Although its precise mechanism remains unclear, neuroinflammation has been implicated in the pathogenesis of POCD 3 and neurodegenerative diseases such as MCI. 25 Surgery is likely to be a trigger for inflammation, 3 since proinflammatory cytokine levels increase during surgery. These elevated levels of inflammatory biomarkers are associated with the activation of microglial cells that may lead to changes in cognitive function, through both direct and indirect effects on neurons.26,27 It is notable that the operative procedure is a necessary and major factor involved in the development of cognitive impairment, 3 since neuroinflammation elicited by the surgery itself appears to enhance ongoing neurodegeneration. 27 However, anaesthetics are capable of modulating inflammation and may alter the neuroinflammatory response.28,29 Propofol and sevoflurane have been shown to elicit only modest changes in cytokine expression in resting microglia without a specific ongoing inflammatory process (which acts through lipopolysaccharide [LPS] stimulation). 30 However, once these microglia were activated by LPS stimulation, sevoflurane allowed the LPS response to proceed unabated, and propofol exhibited dramatically reduced anti-inflammatory effects. This finding suggests that propofol may be a better general anaesthetic in terms of minimizing the neuroinflammatory response. The findings of the present study indicate that sevoflurane anaesthesia can aggravate the degree of impairment in patients with MCI, when compared with propofol anaesthesia.
Animal studies have found that inhaled anaesthetics can enhance amyloid β oligomerization and cytotoxicity in phenochromocytoma cells. 28 However, propofol modestly enhanced amyloid β oligomerization at very high concentrations and could attenuate sevoflurane-induced cytotoxicity. 31 Thus, it has been proposed that sevoflurane may promote Alzheimer’s disease neuropathogenesis. 28 In addition, sevoflurane may promote the progression of amnestic MCI after 2 years’ follow-up in older patients. 32
In direct contrast to the present findings, clinical studies have suggested that sevoflurane-based anaesthesia may be associated with better cognitive function than propofol-based anaesthesia for on-pump cardiac surgery. 12 This apparent difference may be due to the use of patients with MCI in the present study. Compared with those who do not have MCI, individuals with MCI have an increased risk of progressing to dementia, and patients with lower cognitive reserve might be more vulnerable to cognitive decline after surgery. 2 Furthermore, the age range of patients differed widely in these studies (≥18 years 12 vs ≥60 years in the present study), and there is evidence that the role of inhalational anaesthesia in cognitive function may be age-dependent. 31
The present study had a number of limitations. First, BIS were maintained at 30–60 instead of 40–60 during the anaesthesia, since BIS were always <40 when the recommended dose of propofol was injected at induction. Secondly, only short-term follow-up was performed, and larger studies of longer duration will be needed to clarify whether inhaled sevoflurane promotes long-term POCD in patients with MCI.

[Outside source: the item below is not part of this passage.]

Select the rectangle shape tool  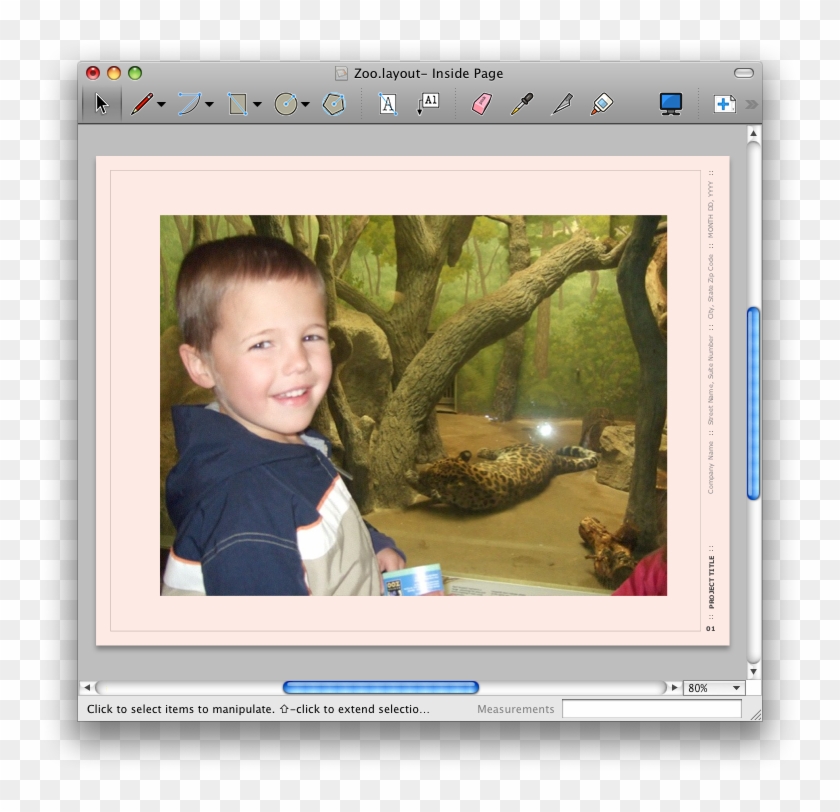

In conclusion, this study found no difference in the incidence of POCD at 7 days after radical rectal resection under sevoflurane or propofol-based general anaesthesia, in elderly patients with MCI. Both propofol and sevoflurane were associated with negative cognitive effects, but sevoflurane had a more severe impact on cognitive function than propofol in these patients.
Footnotes
Declaration of conflicting interest
The authors declare that there are no conflicts of interest.
Funding
This research received no specific grant from any funding agency in the public, commercial, or not-for-profit sectors.